EXERCISE DESCRIPTION - Set out as a numbered list the lines from the one containing "Screenshot is 1280x2265." through the end of the items, including both, and leave out any blank lines.

• • • • • • •

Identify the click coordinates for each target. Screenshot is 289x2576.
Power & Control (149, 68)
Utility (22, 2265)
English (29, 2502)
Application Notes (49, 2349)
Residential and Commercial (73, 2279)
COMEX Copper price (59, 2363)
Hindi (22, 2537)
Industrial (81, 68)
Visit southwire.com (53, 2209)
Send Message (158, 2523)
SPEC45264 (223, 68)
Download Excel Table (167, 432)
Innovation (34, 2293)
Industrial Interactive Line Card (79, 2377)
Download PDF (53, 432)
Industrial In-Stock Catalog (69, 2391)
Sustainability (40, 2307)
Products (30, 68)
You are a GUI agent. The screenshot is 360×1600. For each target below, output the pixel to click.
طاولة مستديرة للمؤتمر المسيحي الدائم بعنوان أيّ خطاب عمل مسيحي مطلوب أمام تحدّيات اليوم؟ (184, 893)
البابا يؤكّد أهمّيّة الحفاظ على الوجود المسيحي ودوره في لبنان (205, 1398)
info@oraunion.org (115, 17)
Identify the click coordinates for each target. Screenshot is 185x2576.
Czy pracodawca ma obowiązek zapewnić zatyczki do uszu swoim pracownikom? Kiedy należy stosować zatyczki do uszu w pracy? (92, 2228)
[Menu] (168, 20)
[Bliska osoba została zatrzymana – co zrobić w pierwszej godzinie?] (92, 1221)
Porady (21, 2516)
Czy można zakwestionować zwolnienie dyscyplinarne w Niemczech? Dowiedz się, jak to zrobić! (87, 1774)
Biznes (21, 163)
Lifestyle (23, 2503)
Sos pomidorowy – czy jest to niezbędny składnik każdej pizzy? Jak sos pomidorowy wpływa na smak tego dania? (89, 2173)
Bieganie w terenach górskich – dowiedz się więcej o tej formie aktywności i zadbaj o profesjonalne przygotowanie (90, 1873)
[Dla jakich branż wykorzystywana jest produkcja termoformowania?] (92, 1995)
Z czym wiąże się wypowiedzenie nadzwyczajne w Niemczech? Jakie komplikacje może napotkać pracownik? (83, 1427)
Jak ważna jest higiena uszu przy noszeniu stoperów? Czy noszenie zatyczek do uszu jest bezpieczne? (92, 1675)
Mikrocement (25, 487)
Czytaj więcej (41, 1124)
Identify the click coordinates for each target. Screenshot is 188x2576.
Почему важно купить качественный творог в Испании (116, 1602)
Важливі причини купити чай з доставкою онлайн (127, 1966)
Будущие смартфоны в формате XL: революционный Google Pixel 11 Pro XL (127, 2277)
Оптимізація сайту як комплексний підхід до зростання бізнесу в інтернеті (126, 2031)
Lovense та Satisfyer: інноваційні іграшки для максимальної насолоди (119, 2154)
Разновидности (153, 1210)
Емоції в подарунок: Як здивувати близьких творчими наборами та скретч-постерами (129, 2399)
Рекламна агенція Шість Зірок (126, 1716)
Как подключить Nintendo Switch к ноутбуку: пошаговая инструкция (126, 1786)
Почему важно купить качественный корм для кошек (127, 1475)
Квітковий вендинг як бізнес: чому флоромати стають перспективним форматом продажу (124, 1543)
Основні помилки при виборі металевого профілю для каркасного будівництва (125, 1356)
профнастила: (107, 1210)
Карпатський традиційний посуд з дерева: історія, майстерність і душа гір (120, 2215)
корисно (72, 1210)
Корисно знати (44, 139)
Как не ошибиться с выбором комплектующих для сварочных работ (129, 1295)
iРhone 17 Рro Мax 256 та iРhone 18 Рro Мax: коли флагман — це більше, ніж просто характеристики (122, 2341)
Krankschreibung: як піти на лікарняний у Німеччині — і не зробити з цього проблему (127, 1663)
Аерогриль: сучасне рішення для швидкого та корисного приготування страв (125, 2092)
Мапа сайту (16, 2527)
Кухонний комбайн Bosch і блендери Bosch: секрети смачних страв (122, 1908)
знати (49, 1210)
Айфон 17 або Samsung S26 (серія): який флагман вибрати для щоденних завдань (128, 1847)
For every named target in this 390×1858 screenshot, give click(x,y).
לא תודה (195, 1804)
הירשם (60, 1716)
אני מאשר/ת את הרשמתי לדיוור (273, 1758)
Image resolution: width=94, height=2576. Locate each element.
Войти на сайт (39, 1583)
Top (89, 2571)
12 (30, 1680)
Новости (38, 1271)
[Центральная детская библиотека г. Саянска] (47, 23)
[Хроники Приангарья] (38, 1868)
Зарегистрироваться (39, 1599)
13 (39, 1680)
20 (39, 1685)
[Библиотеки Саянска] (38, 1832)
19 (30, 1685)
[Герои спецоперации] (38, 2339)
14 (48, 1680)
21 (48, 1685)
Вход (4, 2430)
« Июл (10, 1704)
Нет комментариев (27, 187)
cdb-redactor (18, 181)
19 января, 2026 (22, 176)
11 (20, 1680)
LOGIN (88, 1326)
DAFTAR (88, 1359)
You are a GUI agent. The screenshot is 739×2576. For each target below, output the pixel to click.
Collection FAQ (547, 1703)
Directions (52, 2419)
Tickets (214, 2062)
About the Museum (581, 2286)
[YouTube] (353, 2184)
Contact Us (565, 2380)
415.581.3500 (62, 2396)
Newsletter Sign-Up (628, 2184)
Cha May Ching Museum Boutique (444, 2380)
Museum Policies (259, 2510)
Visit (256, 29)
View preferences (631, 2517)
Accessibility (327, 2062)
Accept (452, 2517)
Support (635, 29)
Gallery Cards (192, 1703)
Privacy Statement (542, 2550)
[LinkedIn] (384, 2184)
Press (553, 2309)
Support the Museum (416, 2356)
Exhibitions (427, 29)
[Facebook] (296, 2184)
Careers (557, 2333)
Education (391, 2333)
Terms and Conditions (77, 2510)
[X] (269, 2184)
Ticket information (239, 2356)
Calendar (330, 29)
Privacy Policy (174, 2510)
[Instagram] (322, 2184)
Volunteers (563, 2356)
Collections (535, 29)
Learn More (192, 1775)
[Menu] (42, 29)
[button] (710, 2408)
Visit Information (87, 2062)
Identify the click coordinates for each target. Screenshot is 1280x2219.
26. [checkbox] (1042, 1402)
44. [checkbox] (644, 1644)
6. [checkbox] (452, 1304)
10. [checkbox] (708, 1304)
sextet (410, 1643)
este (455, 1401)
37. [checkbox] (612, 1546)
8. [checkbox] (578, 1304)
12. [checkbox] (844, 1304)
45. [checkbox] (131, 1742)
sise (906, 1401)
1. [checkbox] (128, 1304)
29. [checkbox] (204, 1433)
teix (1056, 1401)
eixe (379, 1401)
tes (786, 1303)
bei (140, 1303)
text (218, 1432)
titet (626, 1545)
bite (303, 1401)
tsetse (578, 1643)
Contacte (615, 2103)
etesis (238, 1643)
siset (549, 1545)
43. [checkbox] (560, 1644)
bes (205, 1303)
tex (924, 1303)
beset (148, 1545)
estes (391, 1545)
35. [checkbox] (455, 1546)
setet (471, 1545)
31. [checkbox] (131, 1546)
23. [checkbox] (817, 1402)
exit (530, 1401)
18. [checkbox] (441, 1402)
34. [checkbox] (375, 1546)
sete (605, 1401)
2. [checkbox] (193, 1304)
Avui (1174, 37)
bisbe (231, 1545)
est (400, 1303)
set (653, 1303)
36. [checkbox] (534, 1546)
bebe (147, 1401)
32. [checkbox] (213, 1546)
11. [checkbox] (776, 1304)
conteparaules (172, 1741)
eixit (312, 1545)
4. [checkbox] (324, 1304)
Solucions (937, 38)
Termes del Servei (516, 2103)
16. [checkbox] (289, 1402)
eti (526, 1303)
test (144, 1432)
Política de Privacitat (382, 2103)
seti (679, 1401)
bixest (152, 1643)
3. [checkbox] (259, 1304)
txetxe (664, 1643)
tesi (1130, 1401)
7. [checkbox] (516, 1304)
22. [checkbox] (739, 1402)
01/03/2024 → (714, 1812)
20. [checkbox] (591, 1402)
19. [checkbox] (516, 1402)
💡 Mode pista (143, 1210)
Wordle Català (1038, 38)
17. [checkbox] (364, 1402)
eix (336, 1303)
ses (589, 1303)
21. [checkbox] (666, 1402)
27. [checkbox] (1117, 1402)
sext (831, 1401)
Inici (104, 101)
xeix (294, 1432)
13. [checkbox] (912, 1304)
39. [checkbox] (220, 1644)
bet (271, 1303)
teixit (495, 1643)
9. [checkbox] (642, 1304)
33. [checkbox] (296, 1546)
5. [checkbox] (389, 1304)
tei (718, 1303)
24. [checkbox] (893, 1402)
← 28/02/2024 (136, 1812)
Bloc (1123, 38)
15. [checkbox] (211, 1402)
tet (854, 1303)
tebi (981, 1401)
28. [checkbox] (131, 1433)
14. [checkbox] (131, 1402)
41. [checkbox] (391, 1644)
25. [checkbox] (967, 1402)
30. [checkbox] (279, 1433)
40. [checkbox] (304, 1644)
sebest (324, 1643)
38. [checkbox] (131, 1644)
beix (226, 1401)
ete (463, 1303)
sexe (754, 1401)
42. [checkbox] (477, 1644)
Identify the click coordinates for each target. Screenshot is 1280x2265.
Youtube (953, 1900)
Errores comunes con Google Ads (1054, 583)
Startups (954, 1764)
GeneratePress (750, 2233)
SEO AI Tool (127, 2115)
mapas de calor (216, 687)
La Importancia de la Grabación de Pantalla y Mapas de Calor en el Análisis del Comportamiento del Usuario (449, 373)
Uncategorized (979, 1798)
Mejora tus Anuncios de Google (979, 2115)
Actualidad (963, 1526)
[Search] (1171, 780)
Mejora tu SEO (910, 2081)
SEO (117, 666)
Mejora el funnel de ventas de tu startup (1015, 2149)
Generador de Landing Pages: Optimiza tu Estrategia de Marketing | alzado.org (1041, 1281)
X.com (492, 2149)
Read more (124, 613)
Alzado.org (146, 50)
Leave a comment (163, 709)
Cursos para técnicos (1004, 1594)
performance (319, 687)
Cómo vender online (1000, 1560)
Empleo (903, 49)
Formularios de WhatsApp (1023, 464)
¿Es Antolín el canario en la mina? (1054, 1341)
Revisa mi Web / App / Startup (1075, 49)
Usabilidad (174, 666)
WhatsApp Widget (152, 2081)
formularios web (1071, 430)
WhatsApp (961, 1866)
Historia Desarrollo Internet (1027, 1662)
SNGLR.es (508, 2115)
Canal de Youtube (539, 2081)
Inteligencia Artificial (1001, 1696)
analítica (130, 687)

• • • • • • •

IN RESPONSE -
1. Identify the click coordinates for each target. Screenshot is 1280x2265.
2. Youtube (953, 1900)
3. Errores comunes con Google Ads (1054, 583)
4. Startups (954, 1764)
5. GeneratePress (750, 2233)
6. SEO AI Tool (127, 2115)
7. mapas de calor (216, 687)
8. La Importancia de la Grabación de Pantalla y Mapas de Calor en el Análisis del Comportamiento del Usuario (449, 373)
9. Uncategorized (979, 1798)
10. Mejora tus Anuncios de Google (979, 2115)
11. Actualidad (963, 1526)
12. [Search] (1171, 780)
13. Mejora tu SEO (910, 2081)
14. SEO (117, 666)
15. Mejora el funnel de ventas de tu startup (1015, 2149)
16. Generador de Landing Pages: Optimiza tu Estrategia de Marketing | alzado.org (1041, 1281)
17. X.com (492, 2149)
18. Read more (124, 613)
19. Alzado.org (146, 50)
20. Leave a comment (163, 709)
21. Cursos para técnicos (1004, 1594)
22. performance (319, 687)
23. Cómo vender online (1000, 1560)
24. Empleo (903, 49)
25. Formularios de WhatsApp (1023, 464)
26. ¿Es Antolín el canario en la mina? (1054, 1341)
27. Revisa mi Web / App / Startup (1075, 49)
28. Usabilidad (174, 666)
29. WhatsApp Widget (152, 2081)
30. formularios web (1071, 430)
31. WhatsApp (961, 1866)
32. Historia Desarrollo Internet (1027, 1662)
33. SNGLR.es (508, 2115)
34. Canal de Youtube (539, 2081)
35. Inteligencia Artificial (1001, 1696)
36. analítica (130, 687)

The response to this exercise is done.